• Records for this task
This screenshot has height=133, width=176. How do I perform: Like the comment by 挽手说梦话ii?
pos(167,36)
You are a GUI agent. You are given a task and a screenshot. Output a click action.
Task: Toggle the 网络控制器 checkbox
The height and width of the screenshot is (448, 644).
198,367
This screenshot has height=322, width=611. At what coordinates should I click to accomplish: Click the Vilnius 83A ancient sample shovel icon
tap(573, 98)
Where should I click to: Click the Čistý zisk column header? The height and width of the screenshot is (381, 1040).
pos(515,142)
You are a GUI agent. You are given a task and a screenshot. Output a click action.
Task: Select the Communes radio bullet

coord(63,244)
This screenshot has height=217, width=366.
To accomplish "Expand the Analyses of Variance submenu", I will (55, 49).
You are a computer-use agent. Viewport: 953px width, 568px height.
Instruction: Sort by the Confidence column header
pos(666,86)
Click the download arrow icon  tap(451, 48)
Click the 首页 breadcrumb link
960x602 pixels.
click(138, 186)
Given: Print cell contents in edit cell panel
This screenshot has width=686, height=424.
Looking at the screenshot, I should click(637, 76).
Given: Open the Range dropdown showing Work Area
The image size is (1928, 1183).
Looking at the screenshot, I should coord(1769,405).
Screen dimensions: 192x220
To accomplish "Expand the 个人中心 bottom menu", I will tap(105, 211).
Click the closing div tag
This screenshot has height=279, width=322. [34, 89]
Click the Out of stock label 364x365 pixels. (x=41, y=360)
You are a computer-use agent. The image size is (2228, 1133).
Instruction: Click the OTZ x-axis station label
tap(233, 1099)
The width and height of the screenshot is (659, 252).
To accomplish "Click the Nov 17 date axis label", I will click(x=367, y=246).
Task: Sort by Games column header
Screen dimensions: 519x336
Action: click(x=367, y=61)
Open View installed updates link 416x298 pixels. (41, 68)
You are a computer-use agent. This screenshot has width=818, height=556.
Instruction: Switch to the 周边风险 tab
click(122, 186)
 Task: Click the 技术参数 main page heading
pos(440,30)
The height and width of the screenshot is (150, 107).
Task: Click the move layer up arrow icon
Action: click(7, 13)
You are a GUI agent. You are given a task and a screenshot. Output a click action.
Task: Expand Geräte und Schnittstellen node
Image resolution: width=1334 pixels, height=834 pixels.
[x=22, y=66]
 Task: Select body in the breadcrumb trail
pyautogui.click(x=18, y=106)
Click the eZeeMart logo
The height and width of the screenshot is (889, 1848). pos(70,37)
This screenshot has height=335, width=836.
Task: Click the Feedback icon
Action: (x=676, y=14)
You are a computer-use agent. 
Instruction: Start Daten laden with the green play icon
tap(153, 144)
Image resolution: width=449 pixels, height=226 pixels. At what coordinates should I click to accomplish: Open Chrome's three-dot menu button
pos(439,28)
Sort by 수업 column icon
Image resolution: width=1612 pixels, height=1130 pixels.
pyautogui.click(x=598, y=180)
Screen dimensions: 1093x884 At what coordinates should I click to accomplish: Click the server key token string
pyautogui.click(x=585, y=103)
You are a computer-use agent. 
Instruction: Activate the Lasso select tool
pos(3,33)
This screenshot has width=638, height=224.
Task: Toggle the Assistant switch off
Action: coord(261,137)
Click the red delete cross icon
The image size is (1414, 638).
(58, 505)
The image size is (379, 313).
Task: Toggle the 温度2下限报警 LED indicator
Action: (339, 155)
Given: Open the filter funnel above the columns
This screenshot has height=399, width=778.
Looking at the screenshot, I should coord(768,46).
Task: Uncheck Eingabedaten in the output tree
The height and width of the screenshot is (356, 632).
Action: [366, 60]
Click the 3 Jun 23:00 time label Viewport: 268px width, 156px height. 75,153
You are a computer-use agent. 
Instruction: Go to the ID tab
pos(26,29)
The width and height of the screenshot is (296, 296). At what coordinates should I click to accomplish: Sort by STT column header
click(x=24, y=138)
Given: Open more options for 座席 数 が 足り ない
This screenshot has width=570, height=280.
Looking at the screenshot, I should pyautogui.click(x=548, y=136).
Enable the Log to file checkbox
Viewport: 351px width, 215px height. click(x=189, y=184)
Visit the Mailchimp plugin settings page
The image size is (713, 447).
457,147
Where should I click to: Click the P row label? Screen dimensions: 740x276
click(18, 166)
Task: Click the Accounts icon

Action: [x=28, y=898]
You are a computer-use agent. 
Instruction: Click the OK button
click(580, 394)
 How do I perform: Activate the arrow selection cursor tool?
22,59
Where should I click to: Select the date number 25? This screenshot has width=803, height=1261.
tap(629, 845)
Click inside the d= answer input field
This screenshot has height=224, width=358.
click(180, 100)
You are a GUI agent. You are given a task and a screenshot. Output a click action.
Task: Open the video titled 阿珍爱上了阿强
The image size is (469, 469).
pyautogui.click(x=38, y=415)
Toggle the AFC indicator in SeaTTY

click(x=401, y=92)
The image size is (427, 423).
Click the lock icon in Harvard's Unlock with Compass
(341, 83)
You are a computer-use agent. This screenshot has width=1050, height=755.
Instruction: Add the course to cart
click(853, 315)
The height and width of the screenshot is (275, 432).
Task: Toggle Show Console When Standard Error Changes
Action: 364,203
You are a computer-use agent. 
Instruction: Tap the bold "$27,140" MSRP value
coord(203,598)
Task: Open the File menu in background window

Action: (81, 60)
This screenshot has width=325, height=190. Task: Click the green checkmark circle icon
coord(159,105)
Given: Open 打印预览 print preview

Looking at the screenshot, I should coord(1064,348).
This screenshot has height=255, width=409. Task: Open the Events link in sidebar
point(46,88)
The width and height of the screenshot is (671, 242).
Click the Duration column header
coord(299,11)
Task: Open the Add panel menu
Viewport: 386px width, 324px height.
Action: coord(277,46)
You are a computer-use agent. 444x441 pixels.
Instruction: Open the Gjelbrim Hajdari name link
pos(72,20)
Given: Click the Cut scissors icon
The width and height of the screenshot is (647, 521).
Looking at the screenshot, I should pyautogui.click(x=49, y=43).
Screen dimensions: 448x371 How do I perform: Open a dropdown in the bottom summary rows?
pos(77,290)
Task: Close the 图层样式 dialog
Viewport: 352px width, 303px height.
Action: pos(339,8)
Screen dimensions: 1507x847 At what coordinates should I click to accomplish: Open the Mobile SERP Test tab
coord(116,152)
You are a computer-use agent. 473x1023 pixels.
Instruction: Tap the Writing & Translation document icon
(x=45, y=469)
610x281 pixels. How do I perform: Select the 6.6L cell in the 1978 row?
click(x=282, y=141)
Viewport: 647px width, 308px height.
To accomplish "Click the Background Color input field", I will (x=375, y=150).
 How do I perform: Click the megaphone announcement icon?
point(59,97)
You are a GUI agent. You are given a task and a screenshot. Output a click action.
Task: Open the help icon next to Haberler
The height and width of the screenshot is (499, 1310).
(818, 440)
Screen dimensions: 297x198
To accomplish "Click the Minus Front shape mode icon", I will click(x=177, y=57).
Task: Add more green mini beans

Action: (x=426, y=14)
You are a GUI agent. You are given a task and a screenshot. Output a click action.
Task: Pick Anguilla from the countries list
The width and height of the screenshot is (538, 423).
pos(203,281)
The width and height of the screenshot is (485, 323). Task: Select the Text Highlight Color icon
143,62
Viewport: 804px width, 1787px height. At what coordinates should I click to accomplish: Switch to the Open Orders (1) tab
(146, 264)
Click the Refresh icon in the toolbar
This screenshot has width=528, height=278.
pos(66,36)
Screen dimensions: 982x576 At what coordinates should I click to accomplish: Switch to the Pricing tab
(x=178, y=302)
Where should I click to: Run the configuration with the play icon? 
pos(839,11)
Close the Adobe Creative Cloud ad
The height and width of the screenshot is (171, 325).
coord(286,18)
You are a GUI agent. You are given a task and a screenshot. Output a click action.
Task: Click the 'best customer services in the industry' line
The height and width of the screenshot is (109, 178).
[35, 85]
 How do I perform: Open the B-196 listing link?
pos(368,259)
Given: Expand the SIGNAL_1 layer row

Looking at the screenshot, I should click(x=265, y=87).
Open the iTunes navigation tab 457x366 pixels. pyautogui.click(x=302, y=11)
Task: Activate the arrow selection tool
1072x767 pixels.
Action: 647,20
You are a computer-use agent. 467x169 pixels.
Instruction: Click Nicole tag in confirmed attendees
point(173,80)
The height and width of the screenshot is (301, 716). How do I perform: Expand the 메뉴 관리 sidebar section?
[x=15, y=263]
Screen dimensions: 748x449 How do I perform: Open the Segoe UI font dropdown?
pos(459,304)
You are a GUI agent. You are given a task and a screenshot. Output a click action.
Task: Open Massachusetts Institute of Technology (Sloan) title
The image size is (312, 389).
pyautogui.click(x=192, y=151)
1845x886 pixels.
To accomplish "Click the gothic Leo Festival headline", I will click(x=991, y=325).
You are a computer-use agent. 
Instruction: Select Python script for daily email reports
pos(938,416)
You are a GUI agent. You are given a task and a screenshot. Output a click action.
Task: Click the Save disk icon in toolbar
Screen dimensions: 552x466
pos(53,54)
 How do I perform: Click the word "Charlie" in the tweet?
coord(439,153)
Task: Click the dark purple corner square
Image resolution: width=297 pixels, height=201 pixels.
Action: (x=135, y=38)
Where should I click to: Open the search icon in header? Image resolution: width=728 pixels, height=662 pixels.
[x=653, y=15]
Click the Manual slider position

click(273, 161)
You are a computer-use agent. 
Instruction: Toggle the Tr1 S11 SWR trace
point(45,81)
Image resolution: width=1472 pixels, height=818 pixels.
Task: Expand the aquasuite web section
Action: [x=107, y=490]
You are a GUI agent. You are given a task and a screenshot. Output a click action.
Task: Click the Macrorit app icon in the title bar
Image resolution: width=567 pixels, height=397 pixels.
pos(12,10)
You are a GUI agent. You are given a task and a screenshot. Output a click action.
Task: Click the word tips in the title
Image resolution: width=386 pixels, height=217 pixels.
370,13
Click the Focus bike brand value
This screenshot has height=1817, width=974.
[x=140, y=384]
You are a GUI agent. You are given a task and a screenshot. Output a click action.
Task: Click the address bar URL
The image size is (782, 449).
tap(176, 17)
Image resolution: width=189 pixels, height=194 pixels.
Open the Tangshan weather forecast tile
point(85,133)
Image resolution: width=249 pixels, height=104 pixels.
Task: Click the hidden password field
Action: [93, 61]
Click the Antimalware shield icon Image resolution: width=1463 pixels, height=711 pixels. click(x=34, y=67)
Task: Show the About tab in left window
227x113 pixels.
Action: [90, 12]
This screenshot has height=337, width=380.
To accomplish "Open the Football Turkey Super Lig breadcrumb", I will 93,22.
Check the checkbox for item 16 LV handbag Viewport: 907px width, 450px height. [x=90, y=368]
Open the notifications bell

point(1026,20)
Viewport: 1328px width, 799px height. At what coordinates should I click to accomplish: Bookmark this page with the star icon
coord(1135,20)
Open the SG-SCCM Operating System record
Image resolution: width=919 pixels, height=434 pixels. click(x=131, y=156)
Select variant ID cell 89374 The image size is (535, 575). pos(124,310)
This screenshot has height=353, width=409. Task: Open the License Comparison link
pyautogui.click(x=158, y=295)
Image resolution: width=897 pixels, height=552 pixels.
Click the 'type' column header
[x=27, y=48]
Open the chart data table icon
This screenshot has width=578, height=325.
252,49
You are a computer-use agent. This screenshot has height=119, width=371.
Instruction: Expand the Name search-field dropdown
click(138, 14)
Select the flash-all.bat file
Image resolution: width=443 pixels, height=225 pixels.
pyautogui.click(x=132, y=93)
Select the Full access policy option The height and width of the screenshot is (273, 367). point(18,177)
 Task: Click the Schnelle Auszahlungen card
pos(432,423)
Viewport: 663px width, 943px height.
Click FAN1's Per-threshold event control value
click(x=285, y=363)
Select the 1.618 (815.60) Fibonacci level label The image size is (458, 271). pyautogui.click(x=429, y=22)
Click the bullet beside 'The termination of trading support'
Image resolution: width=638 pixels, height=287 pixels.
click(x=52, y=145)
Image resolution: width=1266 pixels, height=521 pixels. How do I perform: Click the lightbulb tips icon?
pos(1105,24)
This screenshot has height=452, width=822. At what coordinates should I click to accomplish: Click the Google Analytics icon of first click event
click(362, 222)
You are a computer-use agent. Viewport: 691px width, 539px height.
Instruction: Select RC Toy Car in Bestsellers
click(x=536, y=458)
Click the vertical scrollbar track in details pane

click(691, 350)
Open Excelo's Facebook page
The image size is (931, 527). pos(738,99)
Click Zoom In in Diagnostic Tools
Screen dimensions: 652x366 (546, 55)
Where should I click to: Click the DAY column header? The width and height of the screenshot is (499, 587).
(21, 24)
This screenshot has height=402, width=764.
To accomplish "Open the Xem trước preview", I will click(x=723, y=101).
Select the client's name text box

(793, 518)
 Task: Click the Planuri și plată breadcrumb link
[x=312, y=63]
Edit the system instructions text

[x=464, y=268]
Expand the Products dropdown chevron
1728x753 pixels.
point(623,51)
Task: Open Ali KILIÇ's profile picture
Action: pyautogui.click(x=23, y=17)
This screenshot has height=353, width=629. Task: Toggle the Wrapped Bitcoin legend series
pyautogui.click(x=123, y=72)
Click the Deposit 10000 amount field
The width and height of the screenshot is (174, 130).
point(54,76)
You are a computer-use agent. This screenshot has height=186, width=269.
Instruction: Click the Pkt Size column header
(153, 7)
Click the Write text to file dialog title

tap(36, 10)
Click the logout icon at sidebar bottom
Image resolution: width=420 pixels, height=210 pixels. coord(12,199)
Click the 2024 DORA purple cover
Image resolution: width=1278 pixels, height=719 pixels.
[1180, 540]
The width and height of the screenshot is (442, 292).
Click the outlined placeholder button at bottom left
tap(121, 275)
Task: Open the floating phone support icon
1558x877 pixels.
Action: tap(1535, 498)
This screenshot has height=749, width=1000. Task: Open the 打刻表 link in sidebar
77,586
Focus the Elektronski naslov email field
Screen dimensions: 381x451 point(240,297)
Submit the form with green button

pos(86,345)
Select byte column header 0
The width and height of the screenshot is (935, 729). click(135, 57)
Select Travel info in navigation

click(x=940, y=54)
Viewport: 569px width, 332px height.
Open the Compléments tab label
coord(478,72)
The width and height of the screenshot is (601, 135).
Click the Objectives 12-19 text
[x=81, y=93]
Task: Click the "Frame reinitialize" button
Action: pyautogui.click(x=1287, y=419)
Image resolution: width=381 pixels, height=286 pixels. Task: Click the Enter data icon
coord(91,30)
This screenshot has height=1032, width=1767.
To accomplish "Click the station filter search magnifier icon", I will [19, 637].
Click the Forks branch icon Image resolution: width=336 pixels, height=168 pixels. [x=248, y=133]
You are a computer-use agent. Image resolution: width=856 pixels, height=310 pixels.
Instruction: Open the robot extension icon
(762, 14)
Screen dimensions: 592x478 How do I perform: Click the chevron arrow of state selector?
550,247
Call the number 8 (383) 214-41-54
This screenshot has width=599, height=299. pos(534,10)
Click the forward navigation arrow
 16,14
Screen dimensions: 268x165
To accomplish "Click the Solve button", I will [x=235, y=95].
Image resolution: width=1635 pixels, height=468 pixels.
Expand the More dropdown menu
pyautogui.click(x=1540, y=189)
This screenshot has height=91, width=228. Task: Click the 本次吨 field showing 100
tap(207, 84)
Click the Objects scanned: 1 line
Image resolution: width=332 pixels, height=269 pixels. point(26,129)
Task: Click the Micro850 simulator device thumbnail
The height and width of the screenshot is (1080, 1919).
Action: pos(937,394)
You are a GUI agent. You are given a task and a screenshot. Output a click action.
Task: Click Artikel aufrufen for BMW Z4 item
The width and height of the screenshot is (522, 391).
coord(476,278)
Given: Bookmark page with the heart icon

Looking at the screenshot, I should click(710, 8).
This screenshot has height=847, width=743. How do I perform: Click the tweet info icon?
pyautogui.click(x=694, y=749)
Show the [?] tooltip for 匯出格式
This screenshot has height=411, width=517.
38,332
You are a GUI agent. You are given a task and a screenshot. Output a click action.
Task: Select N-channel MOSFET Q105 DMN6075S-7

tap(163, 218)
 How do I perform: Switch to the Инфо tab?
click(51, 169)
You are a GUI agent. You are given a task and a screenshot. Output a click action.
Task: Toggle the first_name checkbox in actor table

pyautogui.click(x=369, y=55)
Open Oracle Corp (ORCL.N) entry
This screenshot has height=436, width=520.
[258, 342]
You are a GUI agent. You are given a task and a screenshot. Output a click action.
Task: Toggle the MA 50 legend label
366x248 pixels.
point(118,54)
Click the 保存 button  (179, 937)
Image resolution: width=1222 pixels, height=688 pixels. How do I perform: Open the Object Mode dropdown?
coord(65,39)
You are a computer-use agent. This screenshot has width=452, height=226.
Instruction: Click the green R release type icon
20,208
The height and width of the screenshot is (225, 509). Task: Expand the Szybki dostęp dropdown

• Work to be completed
Filter the listing above and copy every line that contains the word "tweet".

• Task answer
 How do I perform: Click the word "Charlie" in the tweet?
This screenshot has height=847, width=743. How do I perform: Click the tweet info icon?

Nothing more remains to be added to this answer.